CODATA Connect Webinar 4: The importance of data cleaning

The fourth webinar in this series, took place on 5th August 2021.

The slides are available at the link: Download Presentation

The recording is available below from Vimeo or in the CODATA GoToWebinar Channel

Date: 05th August 2021
Time: 10 am (UTC)
Duration: 40 min session and 20 min Question Answers (Total 1 hour)

Registration link: https://attendee.gotowebinar.com/register/2137644534742391819

Data cleaning might seem dull and uninteresting, but it’s one of the most important tasks you would have to do as a data science professional. Correcting or removing “dirty data” improves the reliability and value of response data for better decision-making. Data cleaning involves the detection and removal (or correction) of errors and inconsistencies in a data set due to the corruption/irrelevance or inaccurate entry of the data. Incomplete, inaccurate or irrelevant data is identified and then either replaced, modified or deleted.
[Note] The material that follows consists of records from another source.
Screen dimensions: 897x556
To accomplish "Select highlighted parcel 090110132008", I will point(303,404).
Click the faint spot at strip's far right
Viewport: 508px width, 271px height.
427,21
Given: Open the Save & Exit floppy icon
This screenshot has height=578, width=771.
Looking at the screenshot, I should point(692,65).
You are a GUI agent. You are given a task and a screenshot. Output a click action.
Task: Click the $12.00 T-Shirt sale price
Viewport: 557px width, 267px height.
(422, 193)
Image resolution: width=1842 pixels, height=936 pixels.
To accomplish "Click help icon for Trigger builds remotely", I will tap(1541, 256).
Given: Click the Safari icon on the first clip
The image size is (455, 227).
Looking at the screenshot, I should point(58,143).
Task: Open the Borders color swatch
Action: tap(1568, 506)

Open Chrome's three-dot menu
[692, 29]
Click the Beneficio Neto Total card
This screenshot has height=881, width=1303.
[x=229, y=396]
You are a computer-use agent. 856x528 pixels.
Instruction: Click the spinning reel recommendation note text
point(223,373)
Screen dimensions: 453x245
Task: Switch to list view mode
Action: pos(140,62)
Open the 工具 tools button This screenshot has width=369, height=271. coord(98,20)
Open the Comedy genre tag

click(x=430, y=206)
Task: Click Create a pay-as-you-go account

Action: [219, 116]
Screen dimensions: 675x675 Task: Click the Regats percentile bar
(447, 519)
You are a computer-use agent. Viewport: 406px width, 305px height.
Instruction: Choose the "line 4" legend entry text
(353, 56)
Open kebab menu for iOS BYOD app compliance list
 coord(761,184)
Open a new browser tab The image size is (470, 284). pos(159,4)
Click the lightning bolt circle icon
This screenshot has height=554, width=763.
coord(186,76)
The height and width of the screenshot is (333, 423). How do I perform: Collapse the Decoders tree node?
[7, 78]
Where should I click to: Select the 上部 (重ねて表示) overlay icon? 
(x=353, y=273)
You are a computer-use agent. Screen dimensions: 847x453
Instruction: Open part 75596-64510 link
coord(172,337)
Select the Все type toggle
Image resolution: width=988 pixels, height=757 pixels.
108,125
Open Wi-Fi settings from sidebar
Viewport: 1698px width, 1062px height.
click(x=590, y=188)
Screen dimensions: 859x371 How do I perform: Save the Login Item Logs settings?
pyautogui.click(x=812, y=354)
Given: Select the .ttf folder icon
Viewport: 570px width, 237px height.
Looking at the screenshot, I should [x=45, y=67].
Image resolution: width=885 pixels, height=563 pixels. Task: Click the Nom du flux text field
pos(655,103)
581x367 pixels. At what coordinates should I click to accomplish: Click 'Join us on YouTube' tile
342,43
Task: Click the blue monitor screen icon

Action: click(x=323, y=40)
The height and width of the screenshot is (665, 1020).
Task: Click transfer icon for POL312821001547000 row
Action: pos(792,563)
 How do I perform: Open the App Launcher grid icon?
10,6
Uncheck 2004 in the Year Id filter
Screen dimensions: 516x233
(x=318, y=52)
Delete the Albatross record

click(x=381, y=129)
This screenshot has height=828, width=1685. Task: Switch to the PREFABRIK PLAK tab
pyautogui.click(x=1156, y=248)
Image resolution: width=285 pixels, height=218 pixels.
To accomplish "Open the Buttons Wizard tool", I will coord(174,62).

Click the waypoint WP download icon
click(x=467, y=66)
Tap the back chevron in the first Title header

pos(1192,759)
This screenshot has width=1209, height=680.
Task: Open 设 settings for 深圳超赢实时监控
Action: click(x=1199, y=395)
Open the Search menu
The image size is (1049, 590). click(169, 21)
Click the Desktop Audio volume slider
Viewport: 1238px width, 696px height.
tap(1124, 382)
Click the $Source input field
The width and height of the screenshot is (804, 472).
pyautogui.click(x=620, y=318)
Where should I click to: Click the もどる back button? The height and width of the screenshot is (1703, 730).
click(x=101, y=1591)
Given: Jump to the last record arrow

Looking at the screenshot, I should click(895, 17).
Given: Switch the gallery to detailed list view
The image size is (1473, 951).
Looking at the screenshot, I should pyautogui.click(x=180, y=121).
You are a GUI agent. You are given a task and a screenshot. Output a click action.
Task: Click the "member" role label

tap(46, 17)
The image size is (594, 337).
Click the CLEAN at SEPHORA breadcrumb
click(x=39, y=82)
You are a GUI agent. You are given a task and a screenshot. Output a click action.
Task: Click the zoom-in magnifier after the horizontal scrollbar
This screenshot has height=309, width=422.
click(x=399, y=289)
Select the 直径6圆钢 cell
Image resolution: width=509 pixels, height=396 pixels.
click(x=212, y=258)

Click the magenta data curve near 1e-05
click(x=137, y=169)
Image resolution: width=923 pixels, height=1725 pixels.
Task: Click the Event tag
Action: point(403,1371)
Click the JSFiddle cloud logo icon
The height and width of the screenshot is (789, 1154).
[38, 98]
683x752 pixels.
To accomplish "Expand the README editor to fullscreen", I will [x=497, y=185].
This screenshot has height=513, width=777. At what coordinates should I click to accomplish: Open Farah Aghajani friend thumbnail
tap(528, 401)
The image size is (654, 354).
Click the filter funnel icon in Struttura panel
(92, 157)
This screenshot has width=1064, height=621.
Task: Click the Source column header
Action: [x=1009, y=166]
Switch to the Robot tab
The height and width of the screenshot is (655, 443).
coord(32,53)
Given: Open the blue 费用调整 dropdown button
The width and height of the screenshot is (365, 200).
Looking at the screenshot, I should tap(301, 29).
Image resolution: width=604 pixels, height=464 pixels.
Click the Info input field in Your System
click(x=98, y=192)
Incorrect or inconsistent data can create a number of problems which lead to the drawing of false conclusions. Therefore, data cleaning can be an important element in some data analysis situations. Having wrong or bad quality data can be detrimental to your processes and analysis. Poor data can cause a stellar algorithm to fail. However, data cleaning is not without risks and problems including the loss of important information or valid data.

Data cleansing is also important because it improves your data quality and in doing so, increases overall productivity. When you clean your data, all outdated or incorrect information is gone – leaving you with the highest quality information. This ensures you do not have to wade through countless outdated documents and allows you to make the most of your project hours

Name of the Speaker: Simisani Ndaba
Designation: Teaching Assistant
Affiliation: University of Botswana

Simisani has a history of working in the higher education industry having been working at the Department of Computer Science at the University of Botswana as a Teaching Assistant since 2016. She graduated with her Masters of Science in Computer Information Systems where her research work was based on Information Retrieval in Authorship Identification using authors’ writing styles using PAN at CLEF. PAN is a series of scientific events and shared tasks on digital text forensics and stylometry. Prior to that, she worked as a Business Analyst at the Gauteng Department of Education working on data management and business intelligence in South Africa. She also holds a Bachelor’s degree in Business Information Systems and is due to complete a Post Graduate Diploma in Education, a teacher/trainer qualification in October 2021. She is part of the Ladies in R Botswana based in the University of Botswana and is an assistant in Health Informatics Africa.